3. Sonographic and ophthalmic assessment of optic nerve in patients with idiopathic intracranial hypertension: A longitudinal study.

Author

Knodel, S., Roemer, S.N., Moslemani, K., Wykrota, A., Käsmann-Kellner, B., Seitz, B., Wagenpfeil, G., Fassbender, K., Naldi, A., Kalampokini, S., and Lochner, P.

Subjects

*INTRACRANIAL hypertension, *OPTIC nerve, *LONGITUDINAL method, *OPTIC disc, *VISUAL acuity

Abstract

To assess the validity of neurosonological parameters (transorbital sonography (TOS)) for detection and monitoring of patients with idiopathic intracranial hypertension (IIH). Prospective, single-center, case-controlled study in 25 patients with IIH and 19 controls. Visual parameters of papilledema, visual acuity, computerized static threshold perimetry, fundus examination, and neurosonological parameters of papilledema/optic disc elevation (ODE), optic nerve sheath diameter (ONSD) and optic nerve diameter (OND) were recorded at baseline and only for patients with IIH again within 6 months. ONSD was significantly enlarged among individuals with IIH (6.2 ± 0.73 mm) compared to controls (4.99 ± 0.54 mm; p < 0.001). Bilateral ODE was found in 36/50 eyes in patients at their initial visit and in none of the controls. Re -evaluation 6 months later showed a significant reduction of ONSD (6.0 ± 0.7 mm; p = 0.024) and ODE (0.2 (0–1) mm; p ≤0.001). Best corrected visual acuity (BCVA) and square root of lost variance (sLV) remained stable. Headache intensity (Numeric rating scale, NRS) improved significantly p < 0.001. When compared to patients with first diagnosed IIH (n = 18), the subset of patients with preexisting IIH with acute relapse (n = 7) showed persistent but reduced levels of ICP increase.

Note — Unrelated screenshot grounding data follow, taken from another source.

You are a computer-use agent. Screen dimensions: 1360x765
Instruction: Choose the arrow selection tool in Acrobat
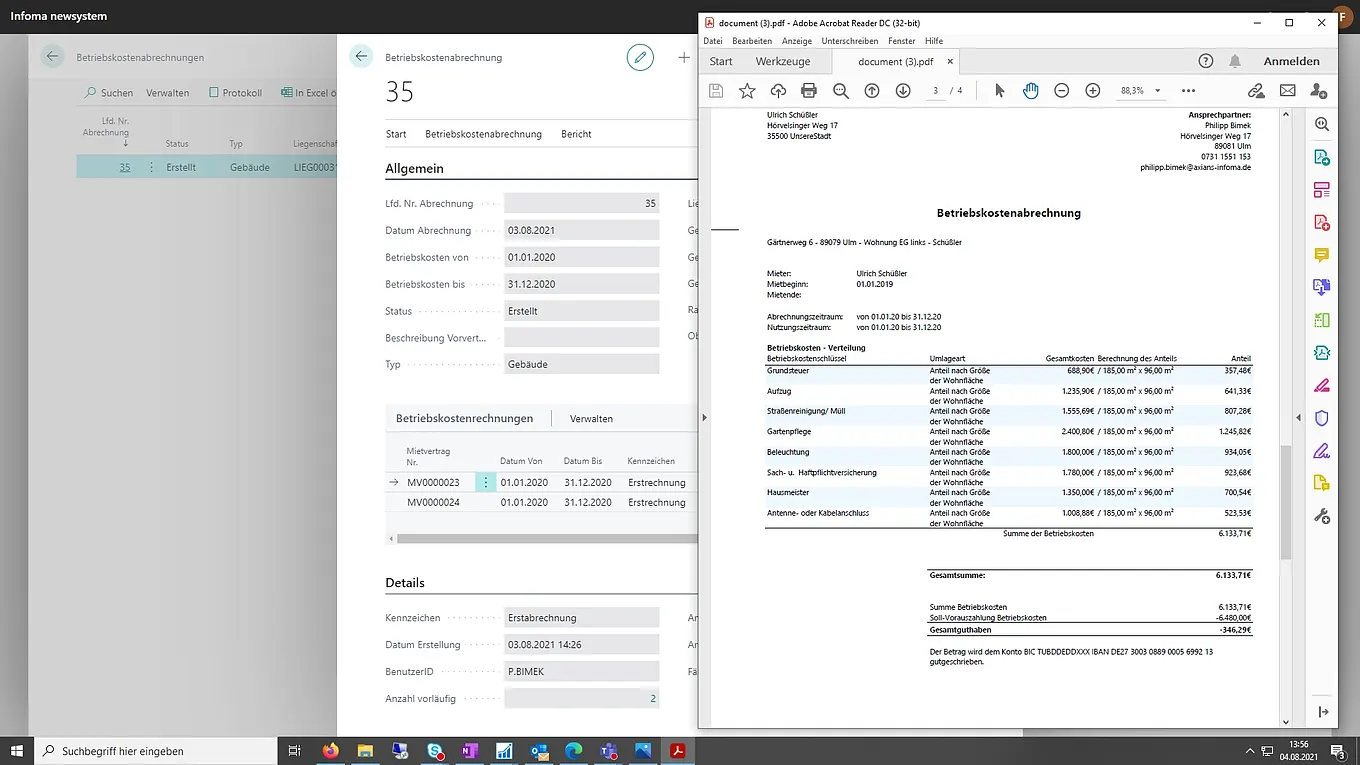[x=999, y=91]
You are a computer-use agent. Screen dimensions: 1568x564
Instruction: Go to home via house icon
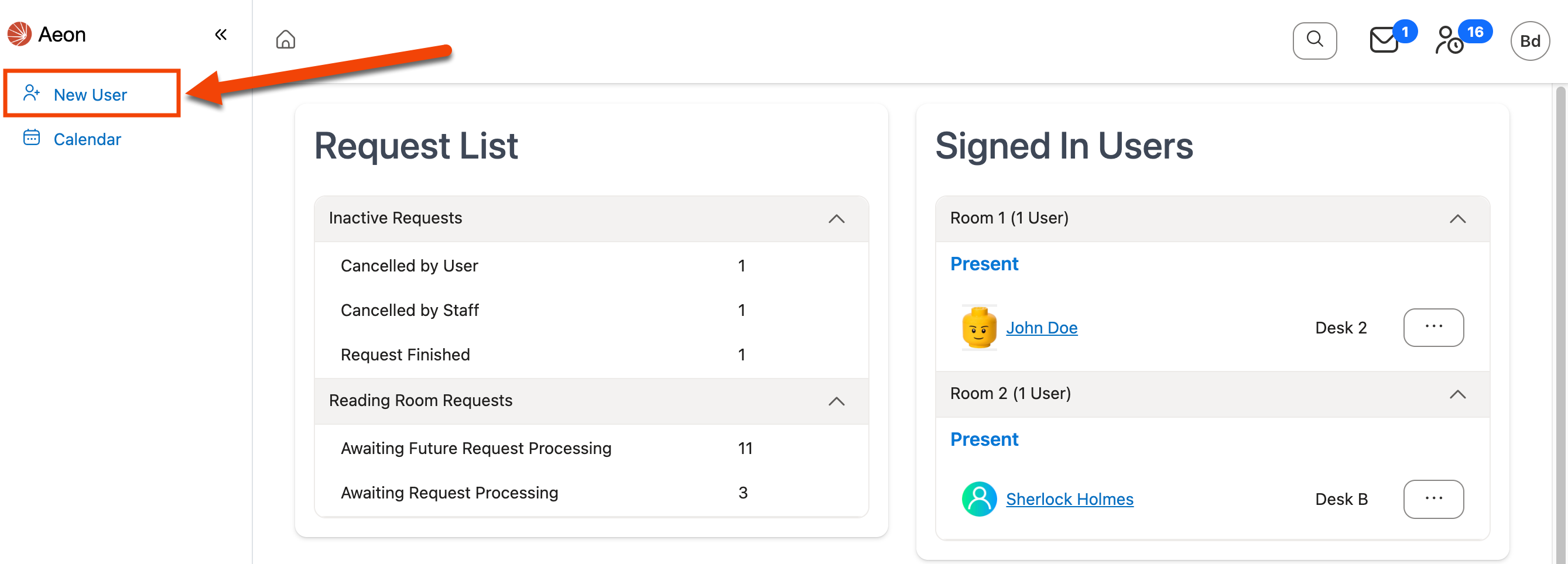pyautogui.click(x=285, y=40)
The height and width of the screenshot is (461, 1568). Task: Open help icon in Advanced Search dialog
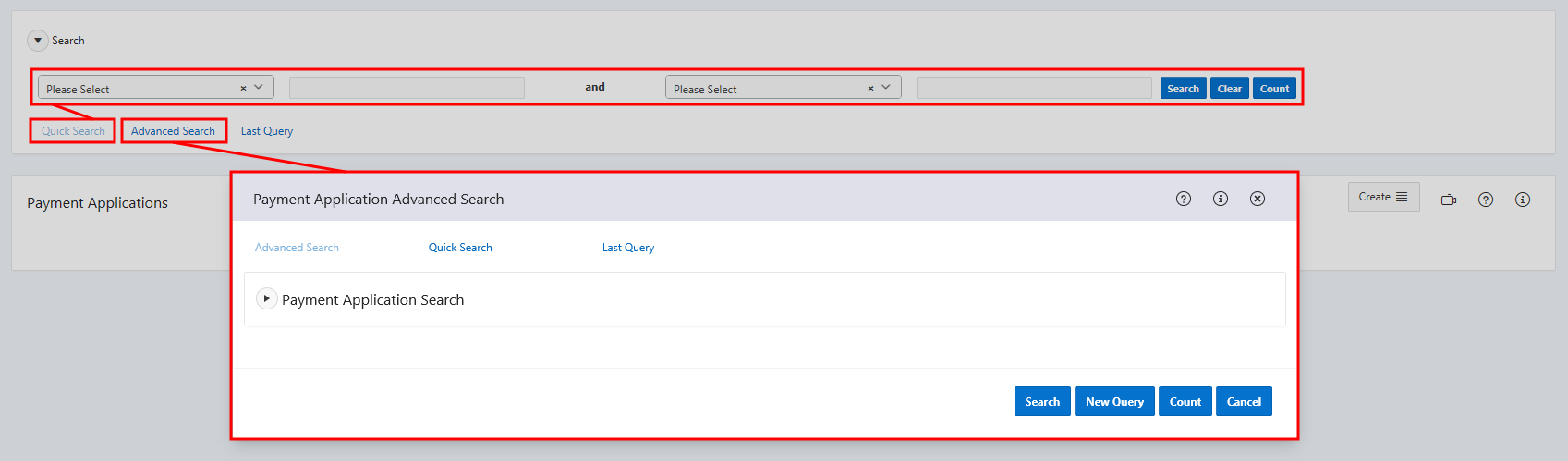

They also presented significant decrease of BVCA (p = 0.01) and mean defect (MD) (p = 0.012). Re -evaluation 6 months later showed significant change in ODE in both groups. Our study confirmed that TOS and ophthalmological parameters are a valuable and non-invasive method to detect and monitor elevated ICP in IIH. • Most patients with IIH displayed enlarged ONSD and papilledema. • The best cut-off value for predicting elevated ICP in IIH was 5.8 mm. • Sonographic and ophthalmological tools are reliable in the diagnosis and follow-up of IIH. [ABSTRACT FROM AUTHOR]

Published

2021